::: Exercise inputs

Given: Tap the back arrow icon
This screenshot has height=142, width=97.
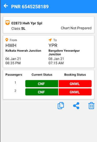Looking at the screenshot, I should coord(6,6).
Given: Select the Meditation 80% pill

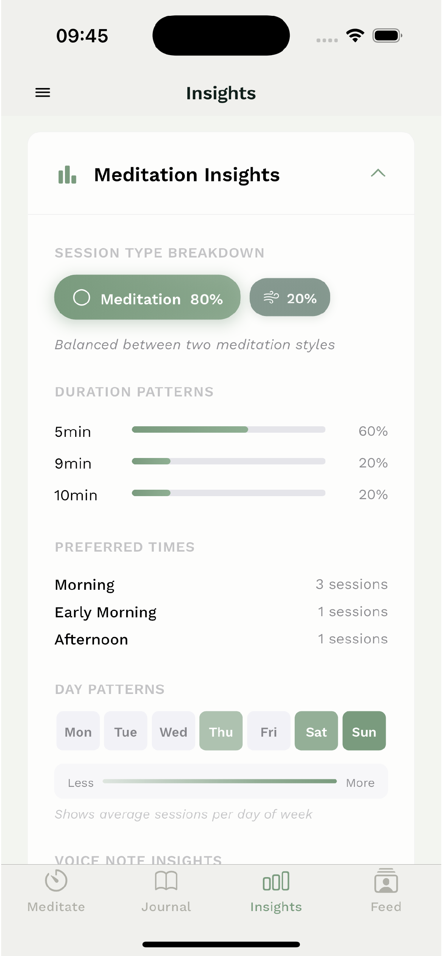Looking at the screenshot, I should (x=147, y=298).
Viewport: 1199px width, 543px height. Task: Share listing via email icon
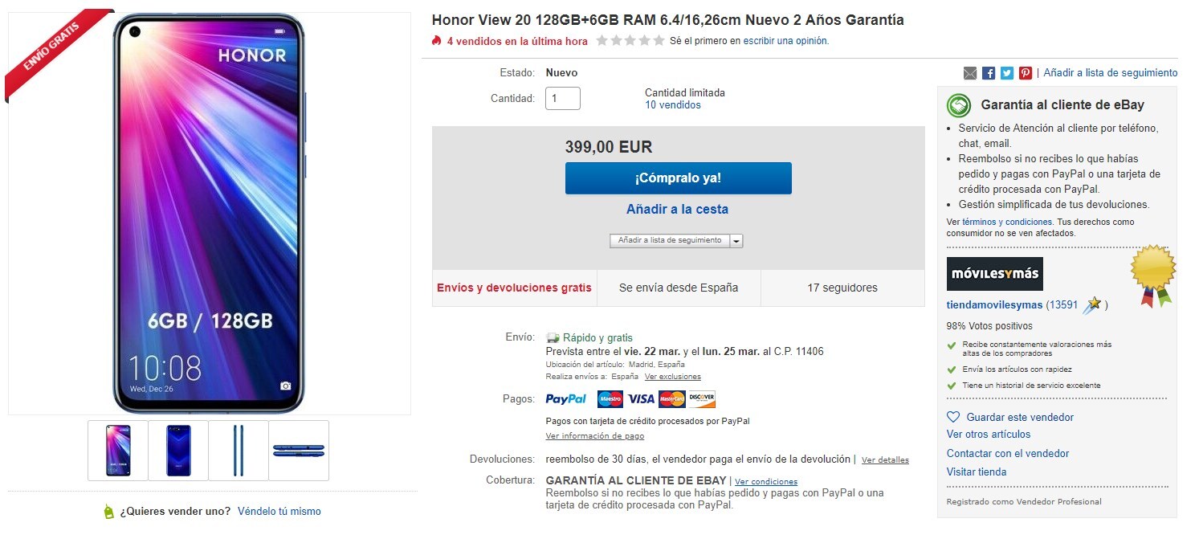[970, 73]
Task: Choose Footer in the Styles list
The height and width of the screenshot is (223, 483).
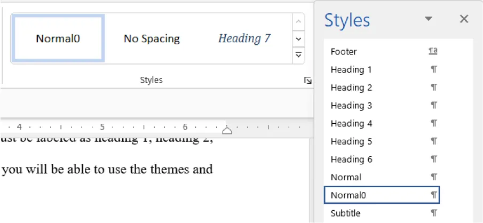Action: [x=344, y=52]
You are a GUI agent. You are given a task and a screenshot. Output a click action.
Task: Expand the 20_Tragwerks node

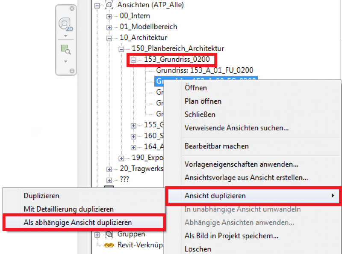109,169
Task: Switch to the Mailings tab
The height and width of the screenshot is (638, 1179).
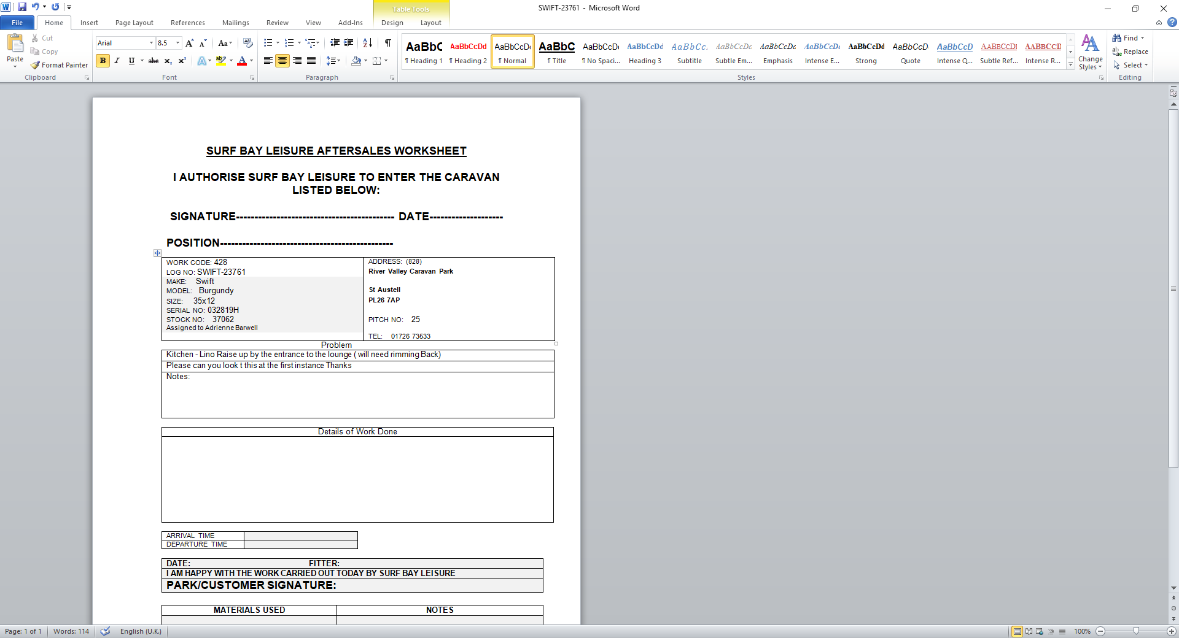Action: 235,23
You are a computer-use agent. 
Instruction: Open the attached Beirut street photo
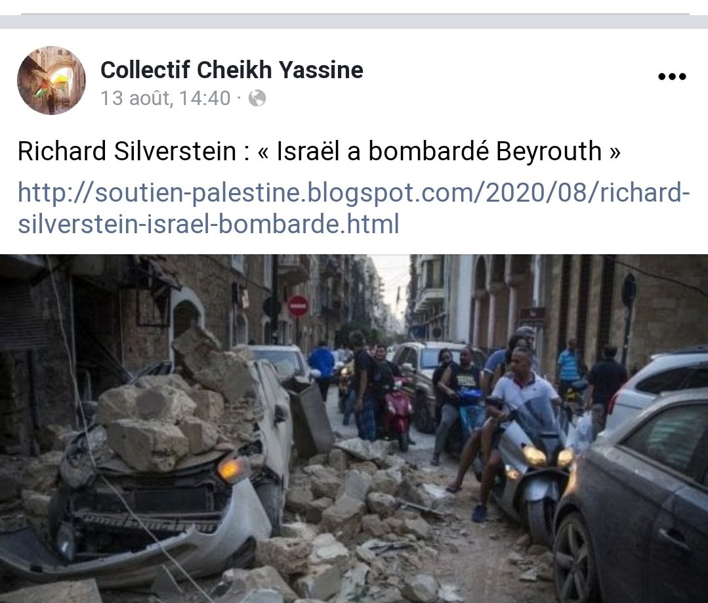point(354,428)
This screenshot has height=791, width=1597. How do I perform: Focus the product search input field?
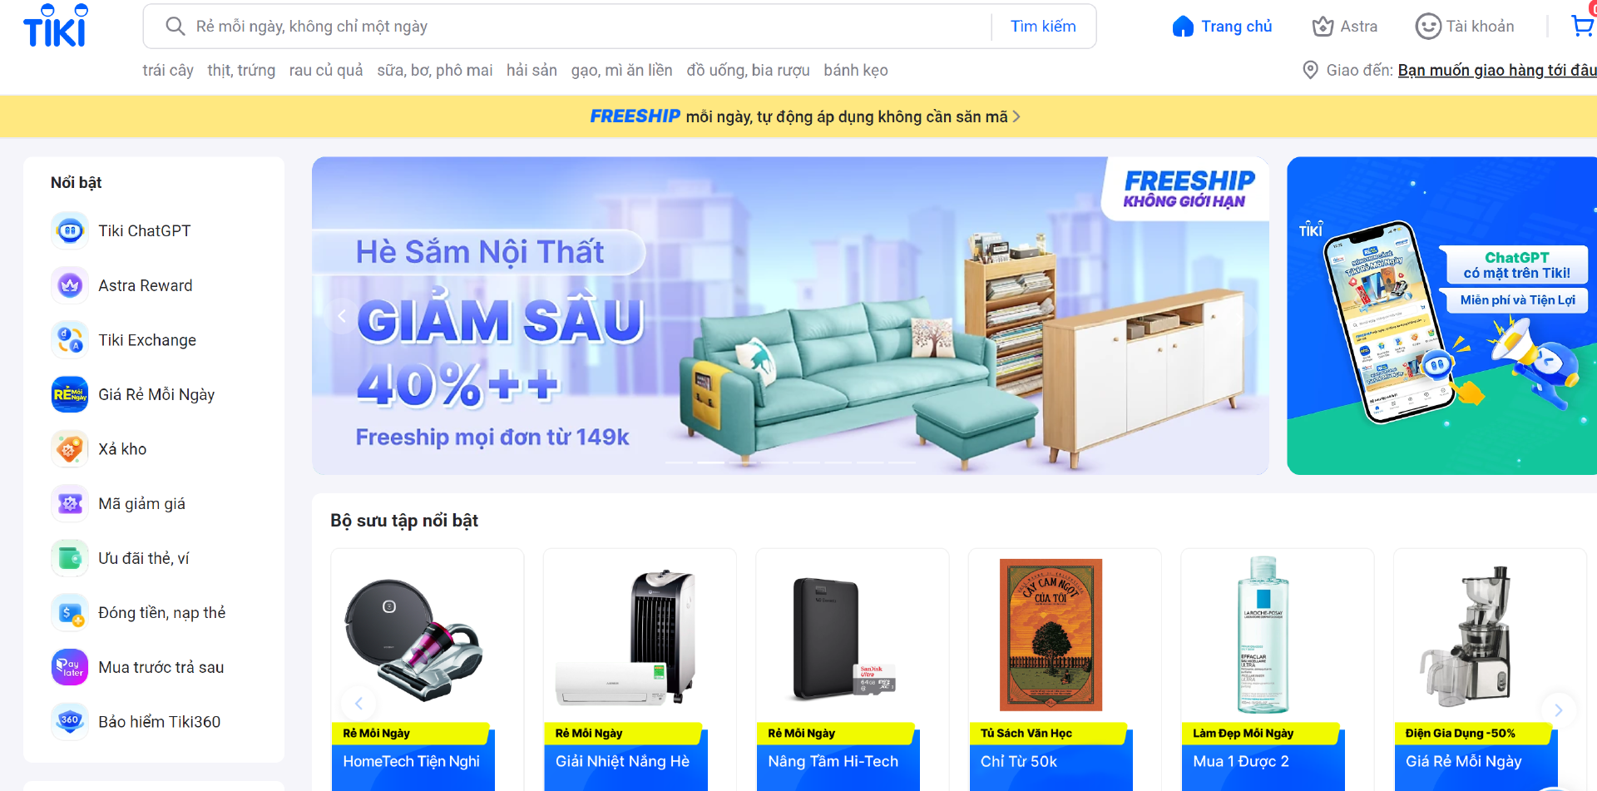point(591,27)
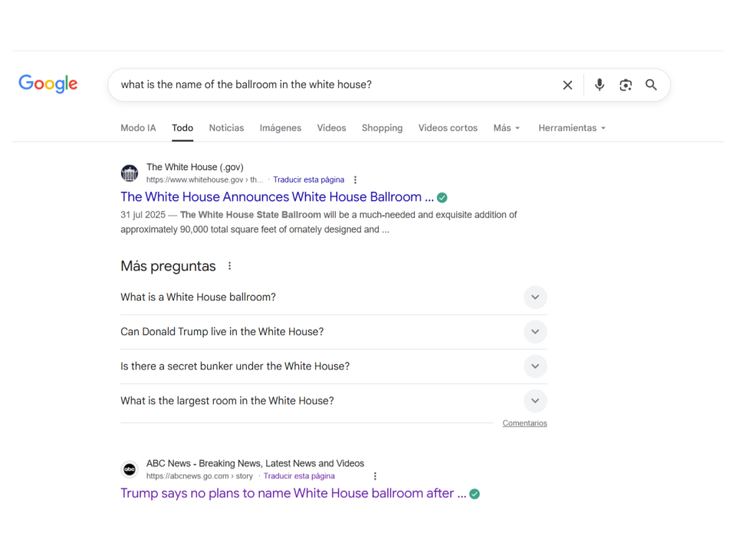This screenshot has height=552, width=736.
Task: Start voice search with microphone icon
Action: [600, 85]
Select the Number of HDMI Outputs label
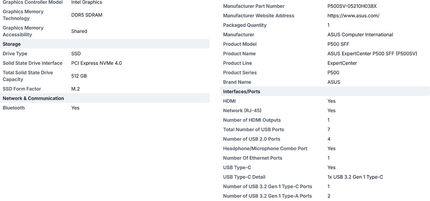 252,120
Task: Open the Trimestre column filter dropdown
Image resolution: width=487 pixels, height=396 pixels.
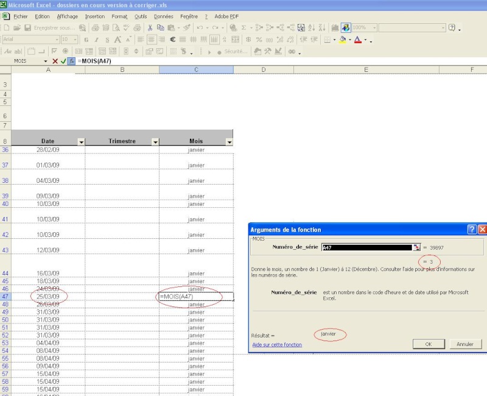Action: (x=155, y=142)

::::::

__Problem details__. Please transcribe word for word the lines from the one bearing "You are a computer-use agent." through the last line of the records above, omitting the pictures.

__Task solution__.
You are a computer-use agent. 
Instruction: Open the attached Beirut street photo
point(354,428)
This screenshot has height=791, width=1597. How do I perform: Focus the product search input field?
point(591,27)
This screenshot has height=552, width=736.
Task: Start voice search with microphone icon
Action: [600, 85]
Select the Number of HDMI Outputs label
 252,120
Task: Open the Trimestre column filter dropdown
Image resolution: width=487 pixels, height=396 pixels.
Action: (x=155, y=142)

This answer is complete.